At this rate, I think we can expect at least three more model releases from Anthropic before the end of 2026. These models are likely to get even more powerful when it comes to software development and related fields. As a recent example, we just saw Anthropic take a swing at the Software Security industry with their release of Claude Code Security.

As for me, I’m abandoning my pursuit of the OSWE in favor of working through the reading and lab materials in “From Day Zero to Zero Day” by Eugene Lim. It now seems like a profound waste of time to study for an exam that only allows for manual, human-driven efforts in a world that is becoming augmented by increasingly capable AI models.
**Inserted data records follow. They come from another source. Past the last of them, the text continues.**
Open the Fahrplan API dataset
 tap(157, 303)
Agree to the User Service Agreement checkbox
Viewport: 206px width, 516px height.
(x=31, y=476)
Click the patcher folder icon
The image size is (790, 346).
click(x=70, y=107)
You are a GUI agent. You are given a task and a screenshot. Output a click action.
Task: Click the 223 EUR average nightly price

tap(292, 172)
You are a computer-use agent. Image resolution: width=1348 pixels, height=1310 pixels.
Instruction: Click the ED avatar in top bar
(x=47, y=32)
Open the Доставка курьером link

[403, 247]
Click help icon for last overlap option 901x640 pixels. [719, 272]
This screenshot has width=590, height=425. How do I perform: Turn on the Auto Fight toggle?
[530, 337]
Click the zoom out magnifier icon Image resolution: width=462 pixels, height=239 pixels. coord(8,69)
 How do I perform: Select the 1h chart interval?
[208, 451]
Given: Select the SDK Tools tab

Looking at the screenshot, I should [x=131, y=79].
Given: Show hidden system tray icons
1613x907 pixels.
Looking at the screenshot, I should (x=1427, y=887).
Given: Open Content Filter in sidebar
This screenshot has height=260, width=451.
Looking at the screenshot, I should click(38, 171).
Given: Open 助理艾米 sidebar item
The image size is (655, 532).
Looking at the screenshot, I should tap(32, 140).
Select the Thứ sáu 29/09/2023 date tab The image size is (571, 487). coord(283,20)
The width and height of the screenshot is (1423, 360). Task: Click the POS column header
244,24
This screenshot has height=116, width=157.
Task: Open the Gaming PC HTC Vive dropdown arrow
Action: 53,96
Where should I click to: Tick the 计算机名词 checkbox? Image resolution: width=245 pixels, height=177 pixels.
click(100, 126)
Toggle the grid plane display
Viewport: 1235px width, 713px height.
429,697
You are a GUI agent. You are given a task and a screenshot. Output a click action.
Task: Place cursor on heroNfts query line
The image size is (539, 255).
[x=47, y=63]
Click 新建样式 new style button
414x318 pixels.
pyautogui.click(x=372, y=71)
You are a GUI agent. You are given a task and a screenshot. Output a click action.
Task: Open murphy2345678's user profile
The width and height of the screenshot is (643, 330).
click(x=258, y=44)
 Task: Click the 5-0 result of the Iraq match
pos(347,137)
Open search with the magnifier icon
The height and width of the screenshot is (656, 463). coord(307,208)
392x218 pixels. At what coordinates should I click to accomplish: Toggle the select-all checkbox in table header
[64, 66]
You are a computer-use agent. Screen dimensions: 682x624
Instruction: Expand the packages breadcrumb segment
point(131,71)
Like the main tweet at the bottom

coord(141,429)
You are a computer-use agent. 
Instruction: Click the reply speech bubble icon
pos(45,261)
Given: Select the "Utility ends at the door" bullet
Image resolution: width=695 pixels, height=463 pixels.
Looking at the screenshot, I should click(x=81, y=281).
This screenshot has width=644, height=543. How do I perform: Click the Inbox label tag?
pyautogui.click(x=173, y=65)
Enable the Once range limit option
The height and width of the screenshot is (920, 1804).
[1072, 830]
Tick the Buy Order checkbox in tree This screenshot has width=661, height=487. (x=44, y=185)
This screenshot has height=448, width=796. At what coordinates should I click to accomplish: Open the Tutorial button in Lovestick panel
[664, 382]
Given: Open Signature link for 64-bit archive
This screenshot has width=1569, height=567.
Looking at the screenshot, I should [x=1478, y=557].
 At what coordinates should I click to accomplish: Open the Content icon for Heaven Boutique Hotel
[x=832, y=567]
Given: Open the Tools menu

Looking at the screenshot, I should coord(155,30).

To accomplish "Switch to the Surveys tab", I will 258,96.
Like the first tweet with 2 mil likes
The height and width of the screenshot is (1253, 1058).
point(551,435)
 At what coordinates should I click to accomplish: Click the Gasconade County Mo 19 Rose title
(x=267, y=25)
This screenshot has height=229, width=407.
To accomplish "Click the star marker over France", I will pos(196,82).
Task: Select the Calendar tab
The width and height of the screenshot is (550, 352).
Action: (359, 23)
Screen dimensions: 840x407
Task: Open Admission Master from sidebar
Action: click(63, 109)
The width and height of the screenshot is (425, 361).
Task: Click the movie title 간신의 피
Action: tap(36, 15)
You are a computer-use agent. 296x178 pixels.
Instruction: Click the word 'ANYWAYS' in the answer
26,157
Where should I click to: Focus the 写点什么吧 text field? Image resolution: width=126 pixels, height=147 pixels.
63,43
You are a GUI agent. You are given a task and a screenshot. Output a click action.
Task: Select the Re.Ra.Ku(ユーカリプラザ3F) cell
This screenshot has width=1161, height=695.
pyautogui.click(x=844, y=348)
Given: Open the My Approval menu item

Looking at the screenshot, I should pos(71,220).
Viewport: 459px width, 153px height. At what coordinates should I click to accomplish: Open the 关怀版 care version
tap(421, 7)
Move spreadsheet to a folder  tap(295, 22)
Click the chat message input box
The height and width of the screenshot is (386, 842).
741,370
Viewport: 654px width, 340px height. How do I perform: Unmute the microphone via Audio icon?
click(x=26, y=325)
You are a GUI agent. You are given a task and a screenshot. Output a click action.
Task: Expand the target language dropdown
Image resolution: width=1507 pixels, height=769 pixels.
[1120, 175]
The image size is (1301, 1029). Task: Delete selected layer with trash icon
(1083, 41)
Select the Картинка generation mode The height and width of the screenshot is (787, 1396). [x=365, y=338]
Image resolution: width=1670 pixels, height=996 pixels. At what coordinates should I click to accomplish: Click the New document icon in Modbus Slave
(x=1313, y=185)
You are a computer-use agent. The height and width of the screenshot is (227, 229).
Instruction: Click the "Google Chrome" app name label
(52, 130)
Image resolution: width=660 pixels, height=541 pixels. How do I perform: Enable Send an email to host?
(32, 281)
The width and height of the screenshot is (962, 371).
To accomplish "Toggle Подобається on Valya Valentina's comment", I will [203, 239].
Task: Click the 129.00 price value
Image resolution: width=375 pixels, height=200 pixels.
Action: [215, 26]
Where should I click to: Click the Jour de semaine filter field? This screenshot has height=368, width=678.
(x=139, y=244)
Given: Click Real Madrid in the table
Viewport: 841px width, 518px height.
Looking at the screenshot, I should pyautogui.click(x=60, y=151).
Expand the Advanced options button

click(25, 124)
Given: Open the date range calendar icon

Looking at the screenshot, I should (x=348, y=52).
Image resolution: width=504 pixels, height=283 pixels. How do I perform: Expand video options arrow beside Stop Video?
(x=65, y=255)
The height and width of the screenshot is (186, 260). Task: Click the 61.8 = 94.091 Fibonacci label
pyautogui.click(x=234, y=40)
Like many, I too am concerned that the AI-pocalypse is slowly encroaching on my livelihood.

Dreading the AI-pocalypse

I also want to share that I have empathy for people who feel an extreme aversion to AI. I know many people who feel violated by the ongoing use and expansion of this technology 😣

For starters, there’s the wanton theft of intellectual property used in training data, which coincides with an abundant violation of copyright laws. We are also seeing sweeping job losses—and may continue seeing even more job losses—among knowledge workers as model performance improves. Not to mention the creation of non-consensual sexualized imagery and underage sexual abuse material being generated using current models.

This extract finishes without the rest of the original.